ISO 10202-1-1991 PDF

Full title and description

ISO 10202-1:1991 — Financial transaction cards — Security architecture of financial transaction systems using integrated circuit cards — Part 1: Card life cycle. Defines principles and protective techniques for integrated-circuit (IC) cards throughout their manufacture, issuance, use and end-of-life, with integral Annex A and informative Annexes B and C.

Abstract

This part of ISO 10202 specifies the security principles and procedures to protect integrated circuits on financial transaction cards during the complete card life cycle (manufacture, personalisation/issuance, in-service use and termination). It describes life‑cycle characteristics that extend those in magnetic‑stripe card standards and includes guidance on risks and security controls in annexes.

General information

• Status: Withdrawn / Annulled.
• Publication date: September 1991 (Edition 1).
• Publisher: International Organization for Standardization (ISO).
• ICS / categories: 35.240.15 (Identification cards. Chip cards. Biometrics).
• Edition / version: Edition 1 (1991) — with Technical Corrigendum 1 issued 1999.
• Number of pages: 9 pages (main document).
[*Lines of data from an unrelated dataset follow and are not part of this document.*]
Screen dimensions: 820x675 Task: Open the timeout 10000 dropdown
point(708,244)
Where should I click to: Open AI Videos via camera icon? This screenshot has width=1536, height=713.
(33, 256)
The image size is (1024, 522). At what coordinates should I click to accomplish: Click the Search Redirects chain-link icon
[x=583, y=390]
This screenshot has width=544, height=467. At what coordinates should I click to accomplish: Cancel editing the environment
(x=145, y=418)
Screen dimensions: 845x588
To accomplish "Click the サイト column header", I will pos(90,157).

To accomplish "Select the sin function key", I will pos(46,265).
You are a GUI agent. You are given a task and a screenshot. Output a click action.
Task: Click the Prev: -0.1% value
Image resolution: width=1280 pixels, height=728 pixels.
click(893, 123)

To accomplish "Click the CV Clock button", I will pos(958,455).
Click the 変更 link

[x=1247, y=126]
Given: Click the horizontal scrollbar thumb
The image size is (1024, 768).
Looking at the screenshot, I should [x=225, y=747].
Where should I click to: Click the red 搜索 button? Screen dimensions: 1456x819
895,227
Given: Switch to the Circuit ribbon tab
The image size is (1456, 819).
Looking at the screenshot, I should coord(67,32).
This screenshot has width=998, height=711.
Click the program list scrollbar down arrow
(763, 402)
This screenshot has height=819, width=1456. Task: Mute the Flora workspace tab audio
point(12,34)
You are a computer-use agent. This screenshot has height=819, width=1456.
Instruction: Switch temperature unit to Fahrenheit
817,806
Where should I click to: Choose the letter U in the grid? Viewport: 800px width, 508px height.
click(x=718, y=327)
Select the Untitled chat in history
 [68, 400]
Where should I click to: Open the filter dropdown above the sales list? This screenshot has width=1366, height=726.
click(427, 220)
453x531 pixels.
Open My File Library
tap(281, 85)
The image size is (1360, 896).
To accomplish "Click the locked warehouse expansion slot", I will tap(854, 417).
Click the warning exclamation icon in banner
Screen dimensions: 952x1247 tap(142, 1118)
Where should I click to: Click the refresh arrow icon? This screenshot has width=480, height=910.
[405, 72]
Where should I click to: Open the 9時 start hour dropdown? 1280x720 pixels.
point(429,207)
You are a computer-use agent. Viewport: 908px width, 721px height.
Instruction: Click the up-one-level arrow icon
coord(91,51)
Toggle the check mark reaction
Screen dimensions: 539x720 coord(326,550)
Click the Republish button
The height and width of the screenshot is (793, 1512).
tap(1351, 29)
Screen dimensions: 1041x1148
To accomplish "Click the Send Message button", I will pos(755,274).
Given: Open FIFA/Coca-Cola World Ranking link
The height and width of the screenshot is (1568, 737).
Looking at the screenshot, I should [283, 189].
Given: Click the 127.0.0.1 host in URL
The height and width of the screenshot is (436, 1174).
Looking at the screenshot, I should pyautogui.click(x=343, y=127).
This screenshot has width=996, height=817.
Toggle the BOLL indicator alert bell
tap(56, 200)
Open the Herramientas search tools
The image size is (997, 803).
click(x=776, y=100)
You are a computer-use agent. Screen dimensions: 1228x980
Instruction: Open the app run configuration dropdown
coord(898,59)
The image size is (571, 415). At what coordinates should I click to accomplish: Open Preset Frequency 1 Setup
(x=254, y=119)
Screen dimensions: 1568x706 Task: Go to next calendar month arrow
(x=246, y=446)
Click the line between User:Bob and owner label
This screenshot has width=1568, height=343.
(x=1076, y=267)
Key bibliographic and status details taken from the ISO catalogue entry for ISO 10202-1:1991 and its corrigendum.

Scope

Specifies techniques and organisational procedures for protecting ICs on financial transaction cards across their entire life cycle (manufacture, delivery/issuance, operational use and decommissioning). Applies to organisations responsible for implementing security procedures for integrated-circuit components and the cards that contain them, and supplements requirements for magnetic‑stripe bank cards where applicable.

Key topics and requirements

• Life‑cycle security requirements for IC cards: manufacture, personalisation/issuance, use, termination.
• Principles for protection of IC hardware and associated data during transit and storage.
• Operational procedures and responsibilities for issuers, manufacturers and service providers.
• Annex A (integral) describing security audit areas and card data zones; Annexes B and C (informative) on risk measures and additional guidance.
• Technical Corrigendum 1 (1999) providing editorial/technical corrections to the original text.

These topics are drawn from the standard text and ISO catalogue summaries.

Typical use and users

Used by card manufacturers, card issuers (banks and financial institutions), personalisation bureaux, security auditors and system integrators designing, producing and operating financial transaction systems that use integrated‑circuit cards. Also referenced by standards committees and organisations defining transaction processing and key management policies.

Related standards

ISO 10202 is a multipart series addressing security architecture for IC financial cards; related parts include transaction process (Part 2), cryptographic key relationships (Part 3), secure application modules (Part 4), use of algorithms (Part 5), cardholder verification (Part 6), key management (Part 7) and general principles/overview (Part 8). Many parts in the series were published in the 1990s and the series has since been withdrawn as listed in standards catalogues.

Keywords

financial transaction cards; integrated circuit card (ICC); IC card life cycle; card security; card issuance; personalisation; key management; cardholder verification; cryptographic relationships; ISO 10202.

FAQ

Q: What is this standard?

A: ISO 10202-1:1991 is Part 1 of the ISO 10202 series, titled "Card life cycle", that sets out security architecture principles for financial transaction systems using integrated circuit cards.

Q: What does it cover?

A: It covers protective techniques and organisational procedures to safeguard ICs and IC cards from manufacture through issuance, use and termination, with an integral Annex A and informative annexes on risk and controls.

Q: Who typically uses it?

A: Card manufacturers, issuers, personalisation bureaus, security auditors, payment-system integrators and standards bodies working on card security and transaction processing.

Q: Is it current or superseded?

A: ISO 10202-1:1991 has been withdrawn (the ISO catalogue marks it as withdrawn/annulled). A Technical Corrigendum was issued in 1999; the ISO 10202 multipart series was published through the 1990s and many parts were later withdrawn or replaced by other norms and newer ISO/IEC standards and technical work in the card and payment domain. For procurement or compliance purposes, consult the current ISO catalogue or national standards body for any successor documents.

Q: Is it part of a series?

A: Yes — ISO 10202 is a multipart standard covering security architecture for financial transaction systems using integrated circuit cards (Parts 1–8), each addressing a different aspect such as life cycle, transaction process, key relationships, secure modules, algorithms, cardholder verification, key management and overview.

Q: What are the key keywords?

A: Financial transaction cards, IC cards, life cycle security, card issuance, personalisation, cryptography, key management, cardholder verification.